Sometimes it was thought of as a peaceful subjugation.
“And all the isles and the cities shall say, How doth the Eternal love those men! For all things work in sympathy with them and help them…. Come let us all fall upon the earth and supplicate the eternal King, the mighty, everlasting God. Let us make procession to his Temple, for he is the sole Potentate.” (Sibylline Oracles 3: 690 ff.)
More often the fate of the Gentiles was utter destruction at which Israel would exult and rejoice.
“And he will appear to punish the Gentiles, And he will destroy all their idols. Then, thou, O Israel, shalt be happy. And thou shalt mount upon the necks and the wings of the eagle (i.e., Rome, the eagle, is to be destroyed) And they shall be ended and God will exalt thee.
“And thou shalt look from on high And see thine enemies in Gehenna, And thou shalt recognize them and rejoice.” (Assumption of Moses 10: 8-10.)
It was a grim picture. Israel would rejoice to see her enemies broken and in hell. Even the dead Israelites were to be raised up to share in the new world.
(ix) Finally, there would come the new age of peace and goodness which would last forever.

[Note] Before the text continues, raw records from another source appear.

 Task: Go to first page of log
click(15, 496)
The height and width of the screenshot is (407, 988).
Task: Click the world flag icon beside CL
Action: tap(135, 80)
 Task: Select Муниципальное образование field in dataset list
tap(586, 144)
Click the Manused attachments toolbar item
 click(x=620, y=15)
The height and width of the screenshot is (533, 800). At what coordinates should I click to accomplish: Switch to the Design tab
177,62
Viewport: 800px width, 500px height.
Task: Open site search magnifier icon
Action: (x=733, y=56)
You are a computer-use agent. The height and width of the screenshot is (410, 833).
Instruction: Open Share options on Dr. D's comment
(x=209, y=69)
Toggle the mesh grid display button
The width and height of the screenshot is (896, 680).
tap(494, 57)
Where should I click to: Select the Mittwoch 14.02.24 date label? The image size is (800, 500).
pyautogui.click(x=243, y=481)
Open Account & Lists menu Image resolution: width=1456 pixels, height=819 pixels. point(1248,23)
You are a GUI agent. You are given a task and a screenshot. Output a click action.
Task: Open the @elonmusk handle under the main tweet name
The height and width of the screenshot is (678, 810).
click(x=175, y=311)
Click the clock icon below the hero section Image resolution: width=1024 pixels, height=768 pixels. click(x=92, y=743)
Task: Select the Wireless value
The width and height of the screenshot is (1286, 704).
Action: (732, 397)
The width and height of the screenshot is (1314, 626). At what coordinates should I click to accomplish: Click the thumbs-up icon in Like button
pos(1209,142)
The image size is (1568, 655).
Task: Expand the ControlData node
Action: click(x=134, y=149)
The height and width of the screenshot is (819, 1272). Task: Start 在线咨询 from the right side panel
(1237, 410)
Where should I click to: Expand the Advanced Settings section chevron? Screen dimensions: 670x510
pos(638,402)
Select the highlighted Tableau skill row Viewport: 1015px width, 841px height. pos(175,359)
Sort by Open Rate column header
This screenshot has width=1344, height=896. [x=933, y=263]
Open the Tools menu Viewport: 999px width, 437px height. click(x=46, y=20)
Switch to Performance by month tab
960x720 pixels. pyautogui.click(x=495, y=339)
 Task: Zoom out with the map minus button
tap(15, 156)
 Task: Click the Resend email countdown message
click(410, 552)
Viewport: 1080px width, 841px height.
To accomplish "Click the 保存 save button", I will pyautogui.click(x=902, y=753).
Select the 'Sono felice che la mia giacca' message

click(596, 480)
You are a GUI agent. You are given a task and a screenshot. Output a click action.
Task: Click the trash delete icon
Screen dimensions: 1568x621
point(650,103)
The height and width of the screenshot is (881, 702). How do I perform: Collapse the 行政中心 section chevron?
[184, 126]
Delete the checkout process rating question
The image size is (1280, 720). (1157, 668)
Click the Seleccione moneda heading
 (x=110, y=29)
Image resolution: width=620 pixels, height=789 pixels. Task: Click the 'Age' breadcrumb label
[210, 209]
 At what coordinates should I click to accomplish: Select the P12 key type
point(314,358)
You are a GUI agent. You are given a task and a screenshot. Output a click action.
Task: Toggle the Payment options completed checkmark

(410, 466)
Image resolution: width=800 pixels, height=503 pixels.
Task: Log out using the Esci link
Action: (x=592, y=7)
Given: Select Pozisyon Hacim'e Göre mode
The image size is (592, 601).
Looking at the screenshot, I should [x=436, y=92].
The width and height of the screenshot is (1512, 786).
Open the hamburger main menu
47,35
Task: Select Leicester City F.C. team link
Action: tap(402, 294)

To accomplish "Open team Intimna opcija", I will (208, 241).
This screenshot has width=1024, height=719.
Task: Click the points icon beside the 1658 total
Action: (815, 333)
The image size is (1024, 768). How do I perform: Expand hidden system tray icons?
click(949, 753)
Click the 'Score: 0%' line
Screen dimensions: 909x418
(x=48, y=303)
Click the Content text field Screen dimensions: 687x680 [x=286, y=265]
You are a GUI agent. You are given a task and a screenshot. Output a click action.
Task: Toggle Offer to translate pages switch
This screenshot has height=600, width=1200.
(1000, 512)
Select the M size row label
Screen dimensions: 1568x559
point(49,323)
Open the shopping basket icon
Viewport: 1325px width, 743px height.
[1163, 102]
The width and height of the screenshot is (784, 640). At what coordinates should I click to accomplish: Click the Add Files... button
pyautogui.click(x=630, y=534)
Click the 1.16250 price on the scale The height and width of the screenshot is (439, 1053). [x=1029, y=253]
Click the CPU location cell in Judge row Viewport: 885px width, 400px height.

These are the Messianic ideas which were in the minds of men when Jesus came. They were violent, nationalistic, destructive, vengeful. True, they ended in the perfect reign of God, but they came to it through a bath of blood and a career of conquest. Think of Jesus set against a background like that. No wonder he had to re-educate his disciples in the meaning of Messiahship; and no wonder they crucified him in the end as a heretic. There was no room for a cross and there was little room for suffering love in a picture like that.